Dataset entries
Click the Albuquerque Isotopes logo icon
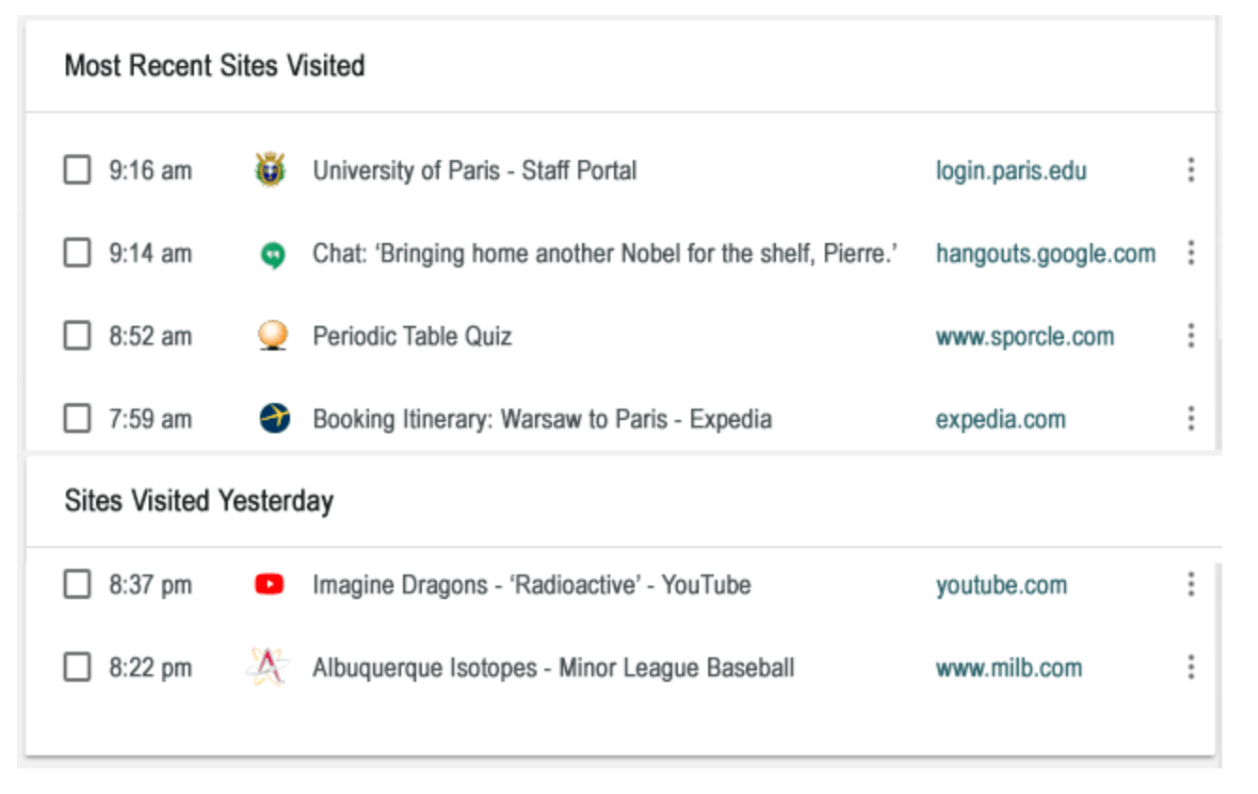The width and height of the screenshot is (1258, 794). click(268, 667)
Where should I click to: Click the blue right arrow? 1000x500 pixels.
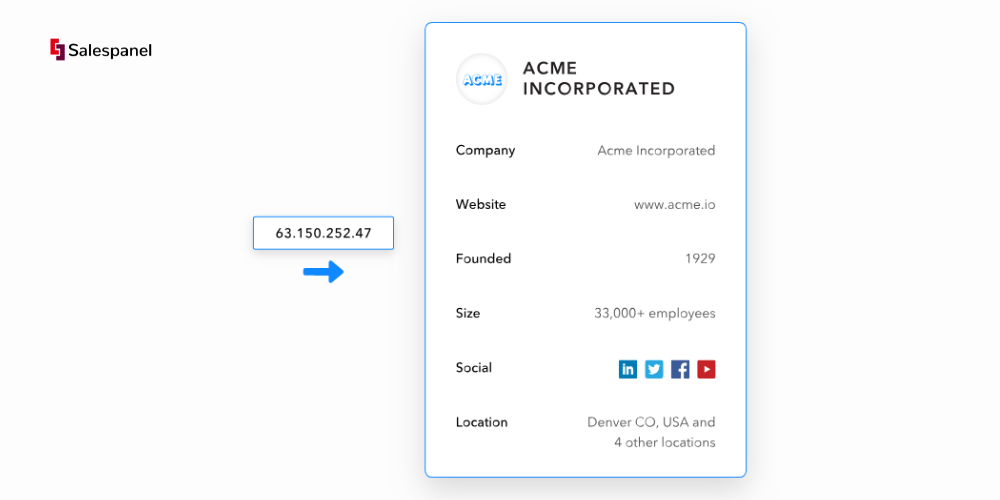coord(323,272)
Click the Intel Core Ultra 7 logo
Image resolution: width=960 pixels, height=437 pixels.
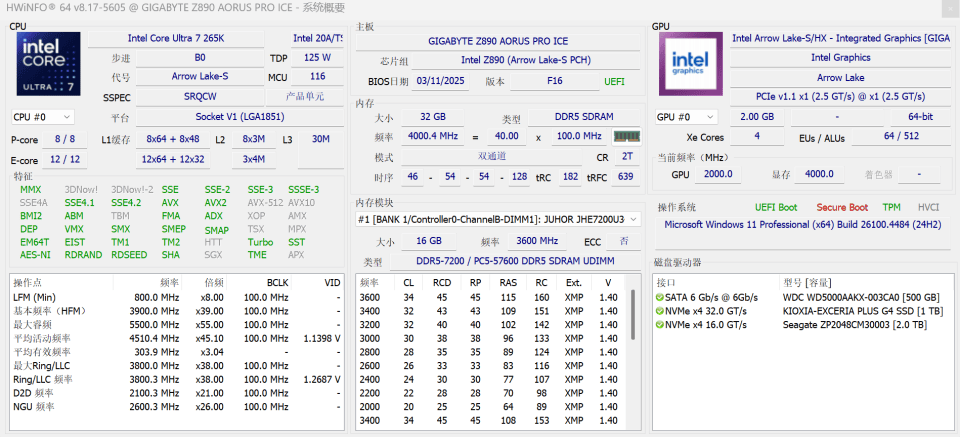click(47, 65)
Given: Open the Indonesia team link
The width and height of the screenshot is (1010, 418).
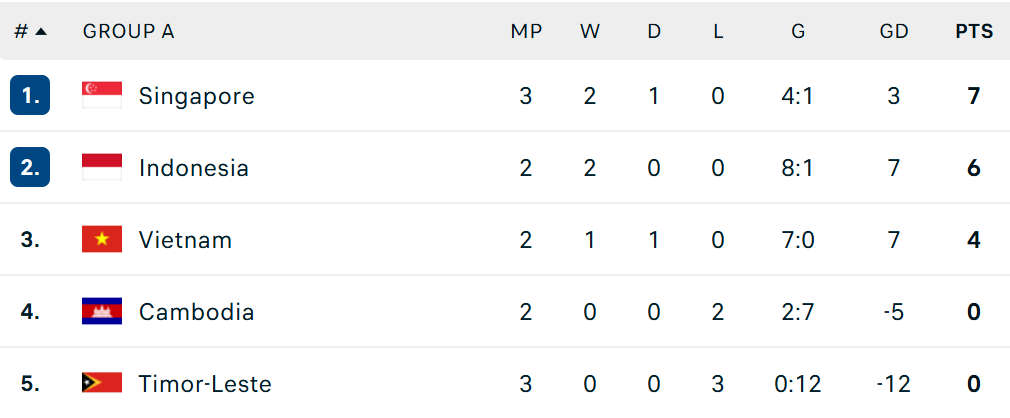Looking at the screenshot, I should coord(194,168).
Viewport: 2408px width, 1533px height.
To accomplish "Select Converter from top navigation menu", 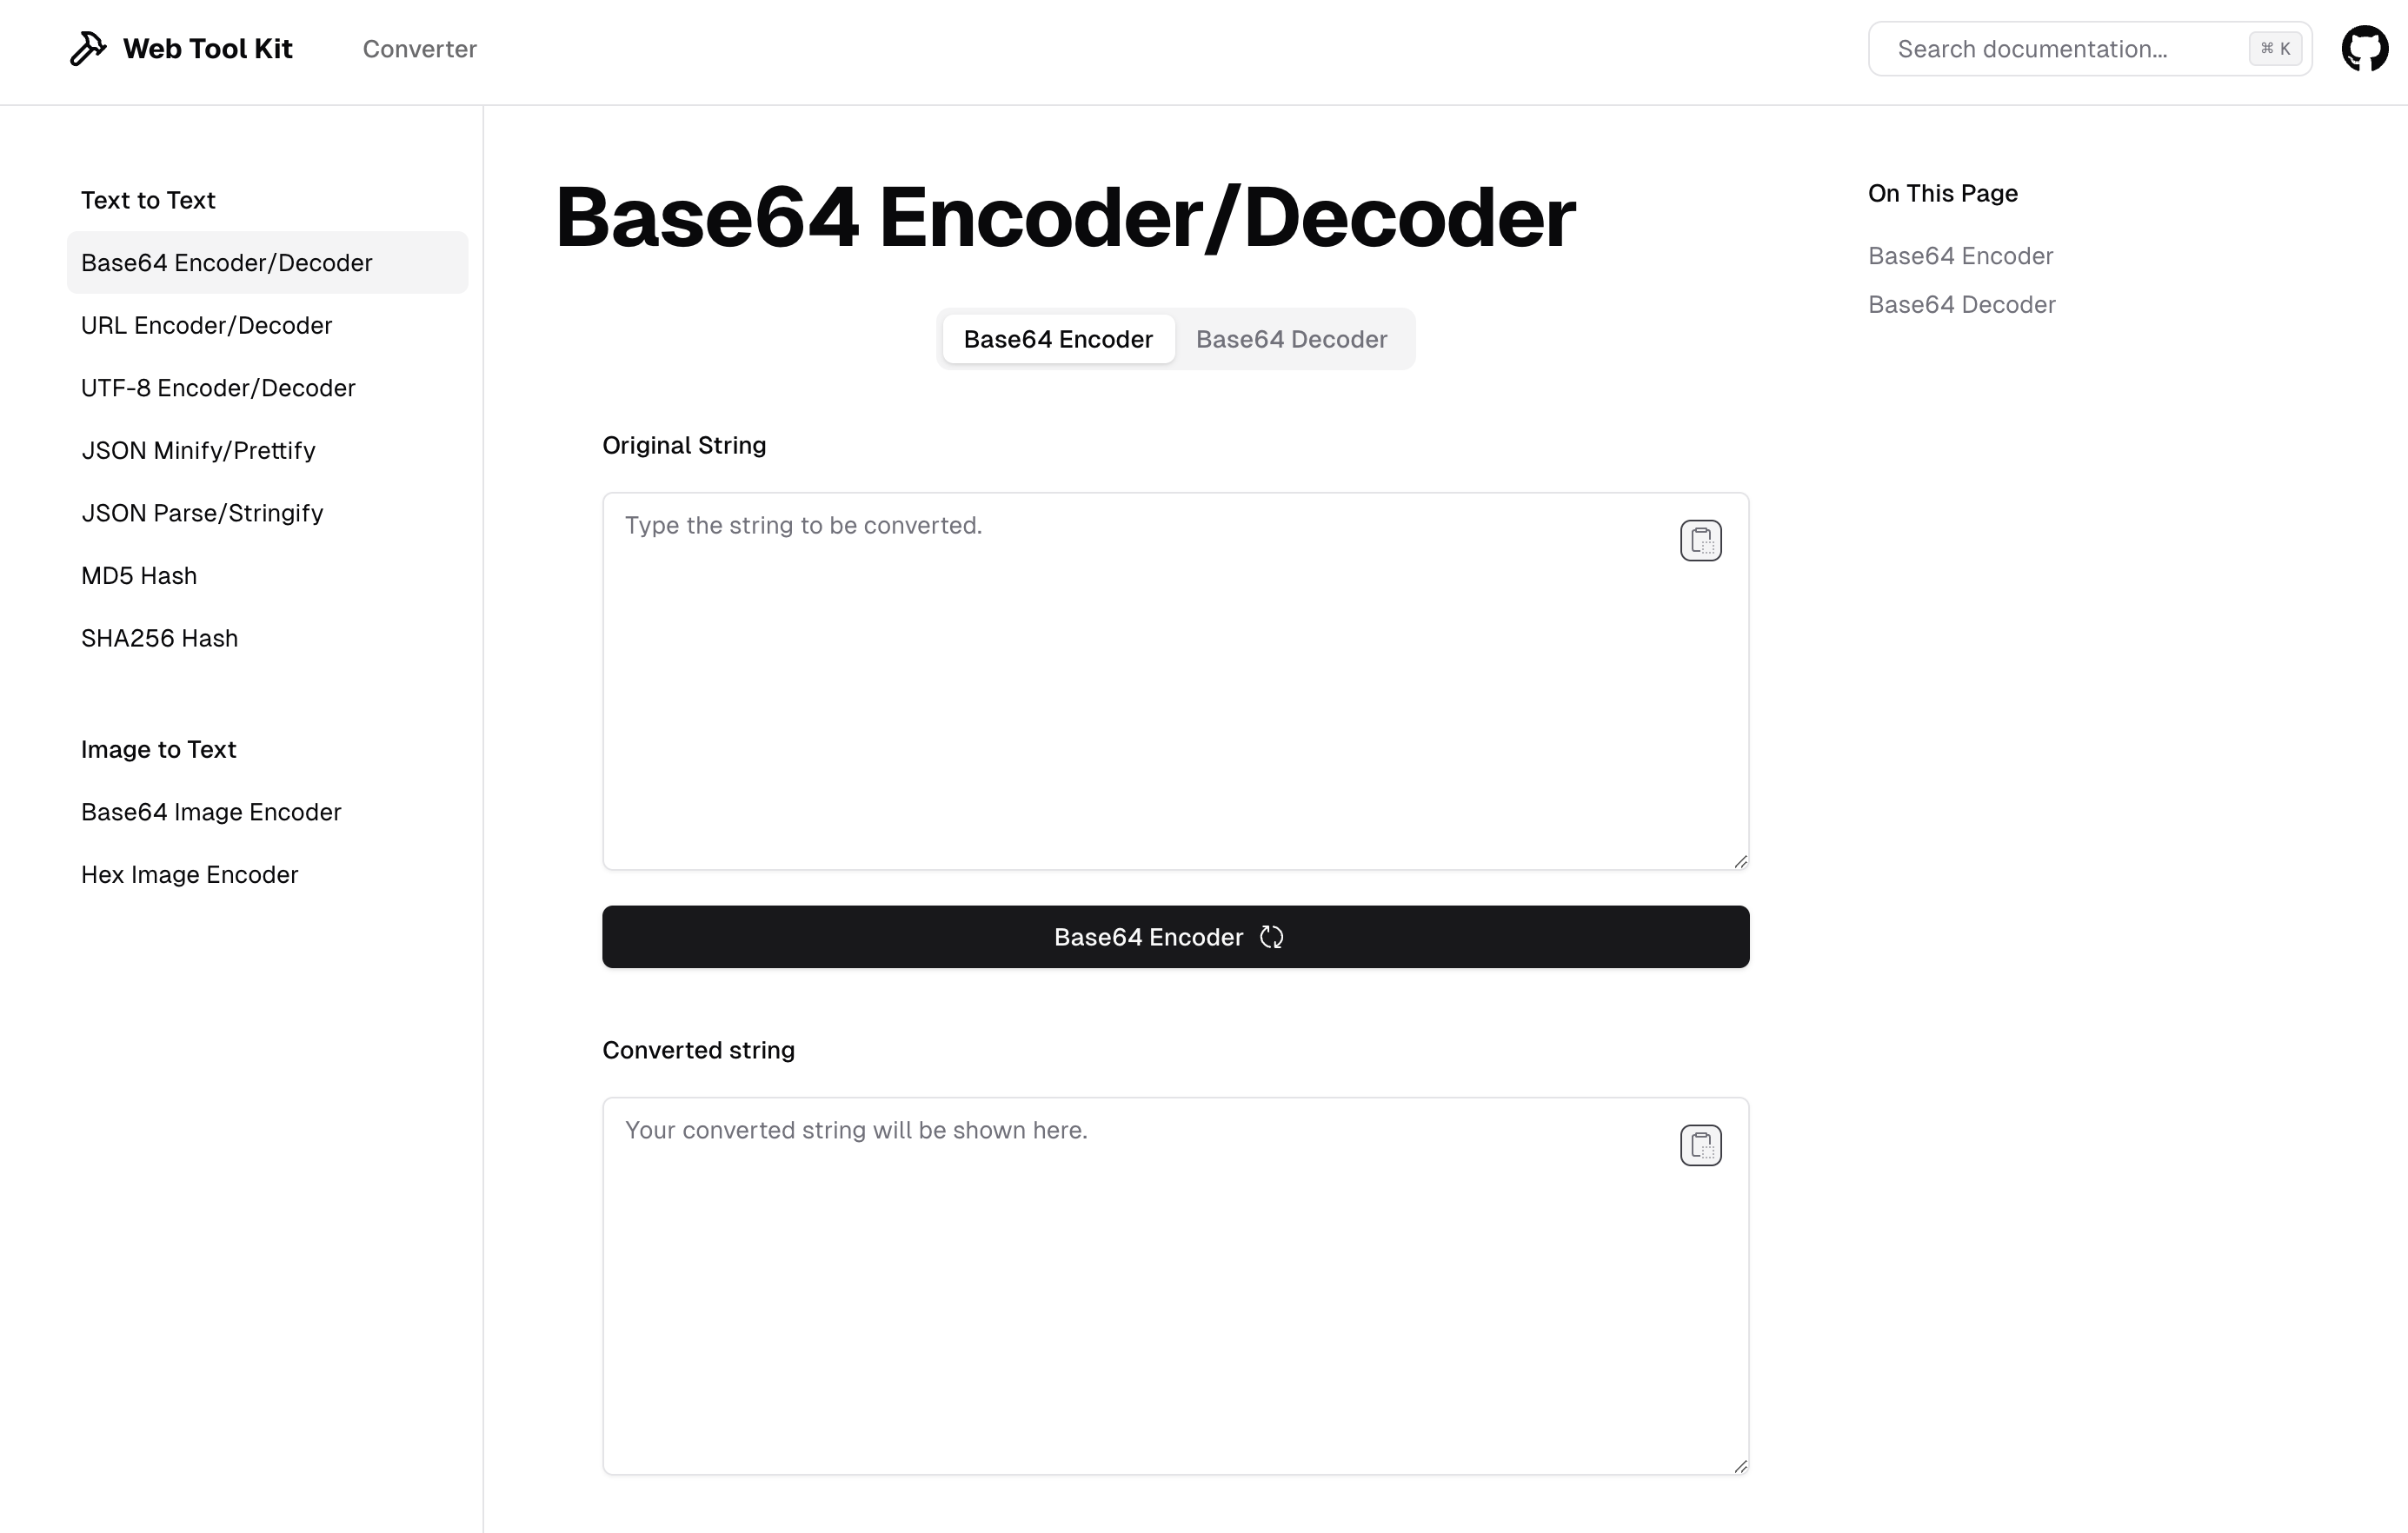I will click(x=420, y=47).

● **What needs to be done**:
Repeat the lines above, starting at the first and stopping after the line that holds "Click the Intel Core Ultra 7 logo", with the pictures left out.

● **Response box**:
Click the Albuquerque Isotopes logo icon
The width and height of the screenshot is (1258, 794). click(268, 667)
Where should I click to: Click the blue right arrow? 1000x500 pixels.
coord(323,272)
Click the Intel Core Ultra 7 logo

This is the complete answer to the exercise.